◆ **Exercise requirements**:
The whole listing is to be restated word for word with no images.

◆ **Extracted material**:
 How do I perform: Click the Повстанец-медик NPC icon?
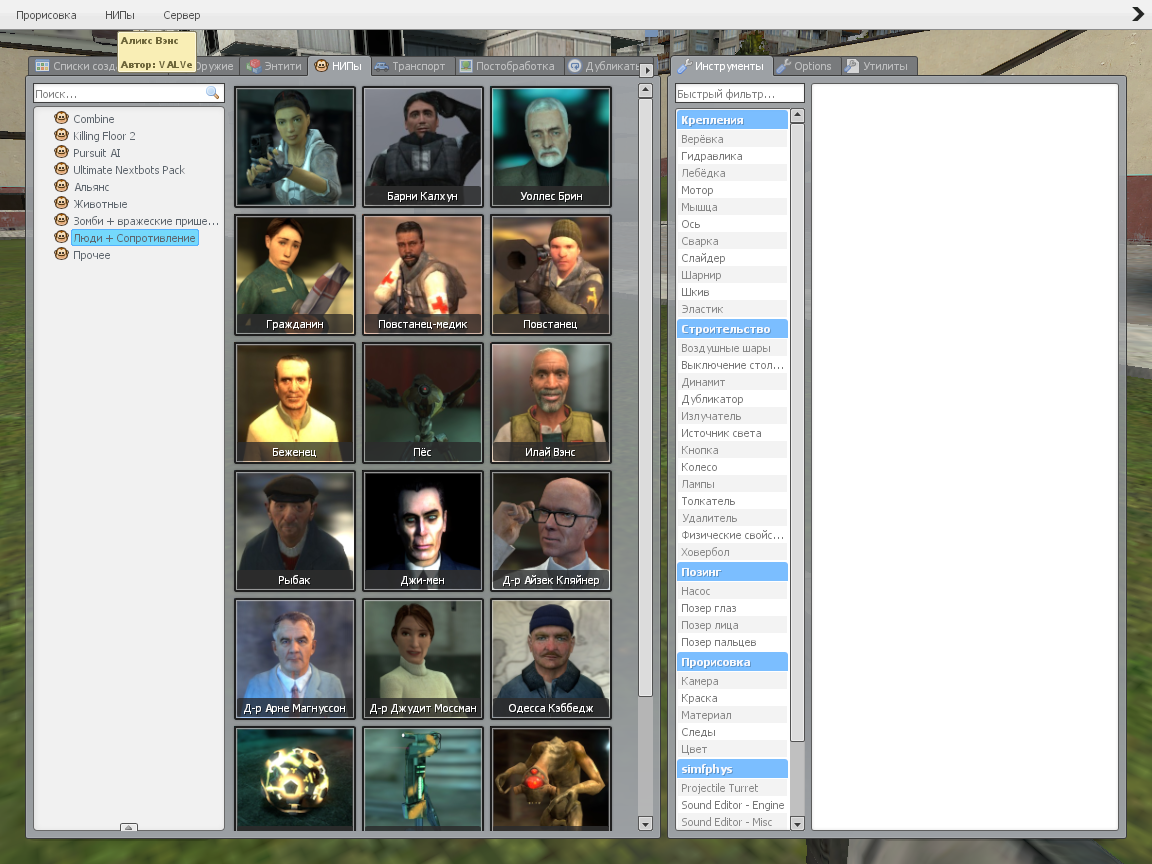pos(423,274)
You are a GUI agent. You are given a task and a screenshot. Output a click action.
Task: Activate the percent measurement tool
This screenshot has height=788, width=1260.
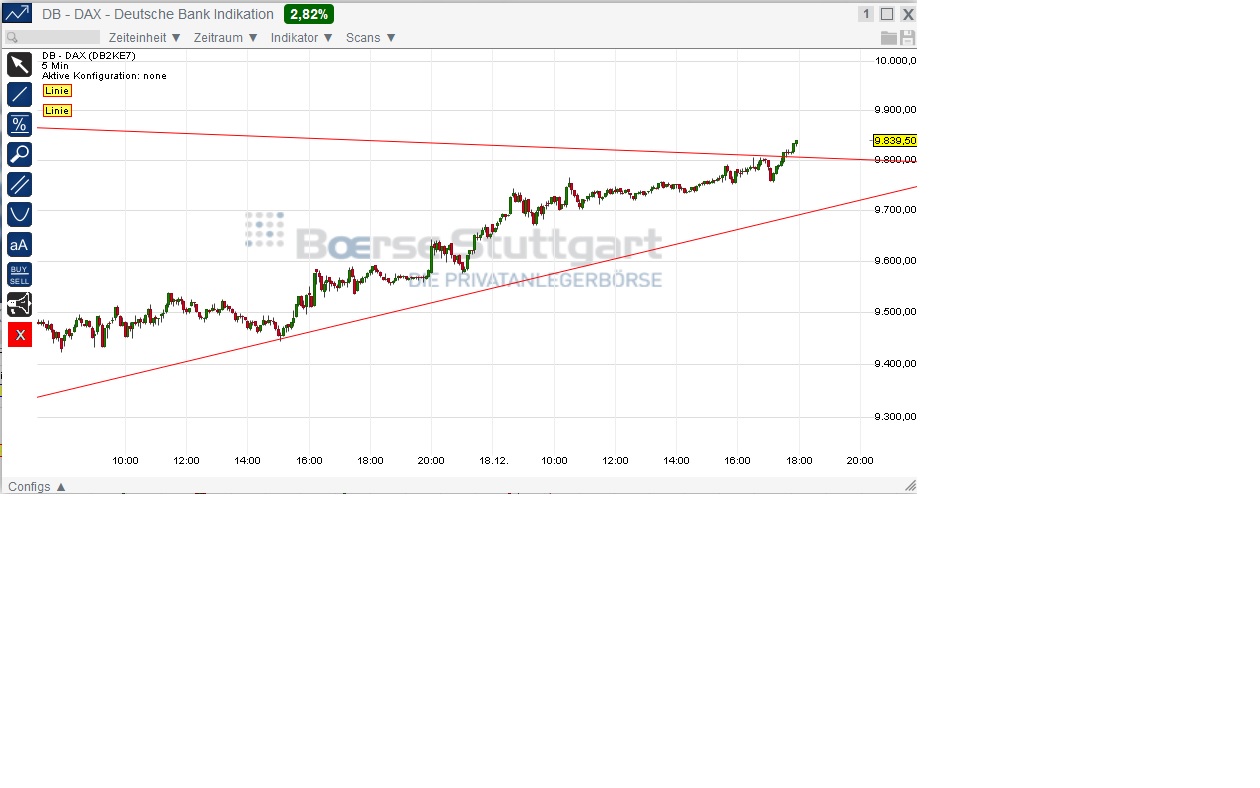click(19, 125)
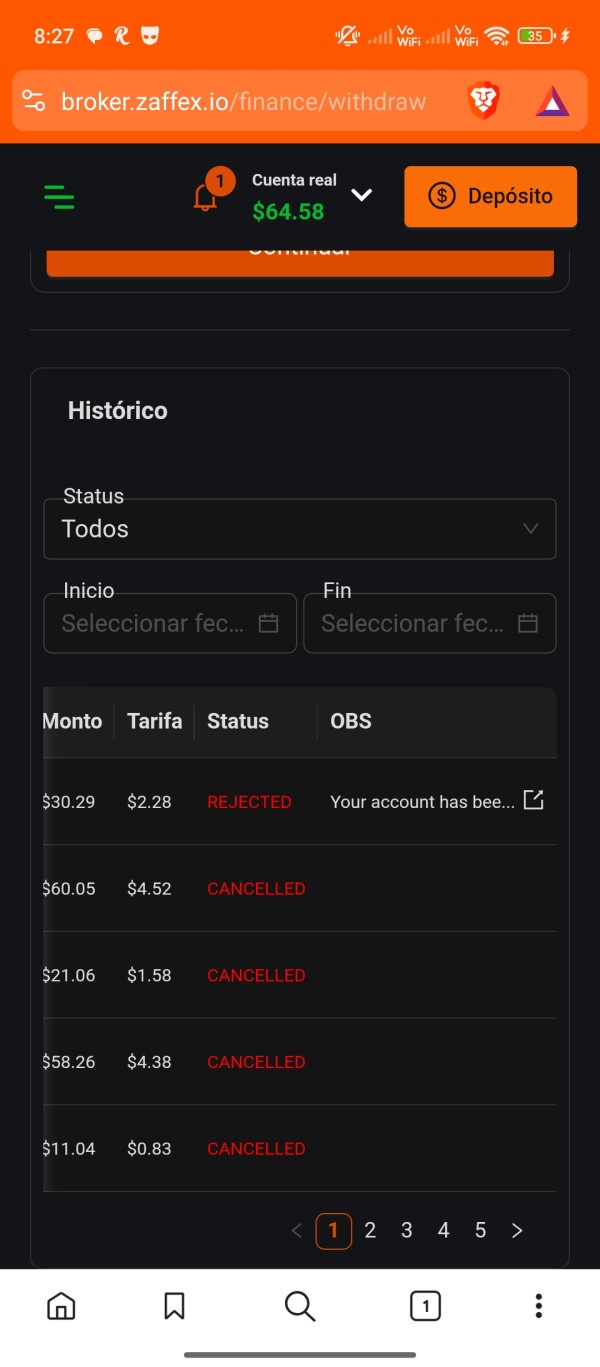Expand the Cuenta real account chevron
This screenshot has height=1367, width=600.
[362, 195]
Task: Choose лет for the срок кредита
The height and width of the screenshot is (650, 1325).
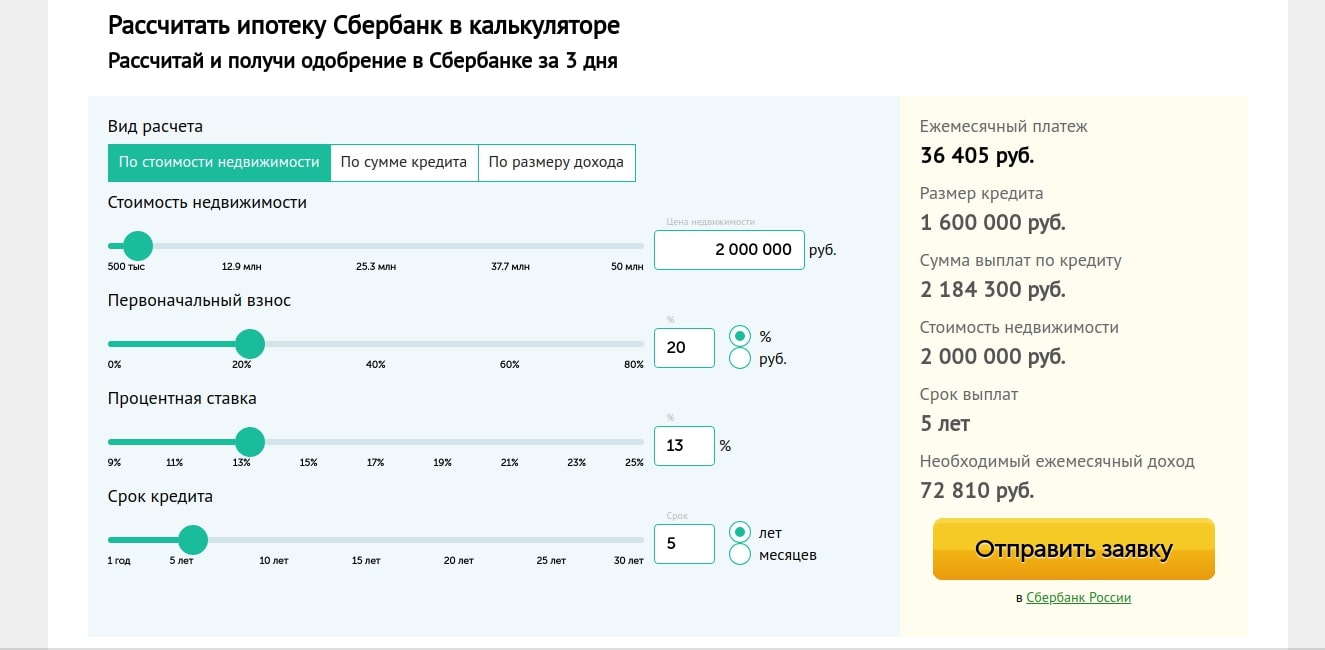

◆ **Answer below**:
 How do I perform: Click the Повстанец-медик NPC icon?
pos(423,274)
You are a GUI agent. You are given a task and a screenshot. Output a click action.
Task: Activate the percent measurement tool
This screenshot has height=788, width=1260.
click(19, 125)
Expand the Cuenta real account chevron
This screenshot has height=1367, width=600.
[362, 195]
Task: Choose лет for the срок кредита
The height and width of the screenshot is (650, 1325).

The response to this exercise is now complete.